#### Issue

What is the difference between an Internal Analog Input (AI) and Pulse Input (PI) when it comes to fractional digits?

#### Product Line

TAC I/NET

#### Environment

I/NET 7700

#### Cause

It is not always clear the difference between Internal AIs and PIs when it comes to fractional digits. A clarification note will be added to the next release of the I/NET 7700 Operator Manual, but until then, please adhere to the following when you want to display fractional digits for either Internal point types.

#### Resolution

**Internal Analog Inputs (AIs)**

Internal AIs are limited to a maximum value of 2^{16} (65535). Internal AIs fractional digits are a direct result of the M value in the conversion coefficient table. If you want to display a value in hundredths (x.xx) the M must be .01 and the B=0 and the highest number to be displayed is 655.35. If you want a number to display a value in tenths (x.x) the M must be .1 and the B=0 and the highest number possible is 6553.5.

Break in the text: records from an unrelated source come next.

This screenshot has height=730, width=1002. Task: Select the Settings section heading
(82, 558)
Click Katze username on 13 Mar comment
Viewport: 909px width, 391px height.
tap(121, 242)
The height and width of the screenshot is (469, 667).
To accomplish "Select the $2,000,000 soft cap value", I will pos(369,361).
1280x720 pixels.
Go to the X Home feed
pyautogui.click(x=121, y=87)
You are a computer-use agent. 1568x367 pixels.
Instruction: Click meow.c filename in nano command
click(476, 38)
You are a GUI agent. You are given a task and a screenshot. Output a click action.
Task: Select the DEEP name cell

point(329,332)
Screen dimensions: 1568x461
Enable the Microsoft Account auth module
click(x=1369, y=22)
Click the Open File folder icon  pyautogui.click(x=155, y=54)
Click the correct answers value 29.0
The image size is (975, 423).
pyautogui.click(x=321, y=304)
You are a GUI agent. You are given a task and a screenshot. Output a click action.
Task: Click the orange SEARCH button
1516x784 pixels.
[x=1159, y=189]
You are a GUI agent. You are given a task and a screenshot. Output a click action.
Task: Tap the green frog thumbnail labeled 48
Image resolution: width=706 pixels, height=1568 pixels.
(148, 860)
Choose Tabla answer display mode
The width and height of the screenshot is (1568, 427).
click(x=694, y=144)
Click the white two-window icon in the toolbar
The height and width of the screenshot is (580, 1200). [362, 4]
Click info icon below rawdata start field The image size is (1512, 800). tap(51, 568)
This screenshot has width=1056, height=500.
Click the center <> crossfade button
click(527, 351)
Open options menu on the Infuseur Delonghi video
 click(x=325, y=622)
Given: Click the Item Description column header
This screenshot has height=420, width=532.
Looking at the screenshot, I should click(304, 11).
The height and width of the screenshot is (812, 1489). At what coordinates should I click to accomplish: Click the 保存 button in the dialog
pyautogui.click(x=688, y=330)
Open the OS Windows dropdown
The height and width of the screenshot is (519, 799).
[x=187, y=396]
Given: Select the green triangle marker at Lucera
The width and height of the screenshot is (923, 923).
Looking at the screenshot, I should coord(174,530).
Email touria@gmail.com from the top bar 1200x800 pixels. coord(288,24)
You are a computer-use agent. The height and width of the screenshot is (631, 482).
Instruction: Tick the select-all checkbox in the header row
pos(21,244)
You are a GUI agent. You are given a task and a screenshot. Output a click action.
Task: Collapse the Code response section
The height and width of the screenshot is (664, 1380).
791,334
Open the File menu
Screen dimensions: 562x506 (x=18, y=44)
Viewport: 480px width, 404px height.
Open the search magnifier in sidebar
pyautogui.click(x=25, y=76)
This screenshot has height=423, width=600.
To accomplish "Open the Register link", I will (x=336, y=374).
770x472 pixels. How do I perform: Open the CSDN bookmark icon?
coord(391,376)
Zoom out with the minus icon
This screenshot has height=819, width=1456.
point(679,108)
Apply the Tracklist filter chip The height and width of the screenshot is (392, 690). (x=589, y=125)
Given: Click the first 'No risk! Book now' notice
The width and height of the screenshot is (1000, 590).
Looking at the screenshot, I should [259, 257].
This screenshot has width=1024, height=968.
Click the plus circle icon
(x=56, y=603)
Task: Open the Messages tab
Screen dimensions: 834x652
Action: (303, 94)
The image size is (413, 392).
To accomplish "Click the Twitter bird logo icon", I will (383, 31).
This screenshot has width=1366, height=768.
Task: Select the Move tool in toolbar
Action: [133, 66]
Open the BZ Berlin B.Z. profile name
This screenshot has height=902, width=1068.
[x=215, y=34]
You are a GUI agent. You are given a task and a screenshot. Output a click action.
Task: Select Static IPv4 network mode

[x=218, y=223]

**Internal Pulse Inputs (PIs)**

Internal accumulators can accumulate not only pulses but analog values as well, but when it comes to fractional digits Internal PIs are completely different from Internal AIs. PIs are a floating point type number. This means there is no limit to the magnitude or the number of fractional digits, except that only 6 significant digits may be displayed at any one time. Therefore, the fractional digits are not ruled by the number of decimal places of the M value in the conversion coefficient table. In fact, for a Internal PI to work properly, you must utilize a conversion coefficient pair of M=1 and B=0.

An Internal PI with a calculation of P0+P1, where P0 and P1 are External AIs with values of 34.1234 and 72.5678, would be able to display the 4 decimal places with no trouble. In fact, if you used a conversion coefficient of M=.0001 and B=0 for the Internal PI, and the AIs never changed their value, the Internal PI calculation would start rounding off the value every calculation. This rounding effect would in fact be shown by the value of the Internal PI getting smaller and smaller with every scan of the Internal PI.

Remember, for a Internal PI to work properly, you must utilize a conversion coefficient pair of M=1 and B=0.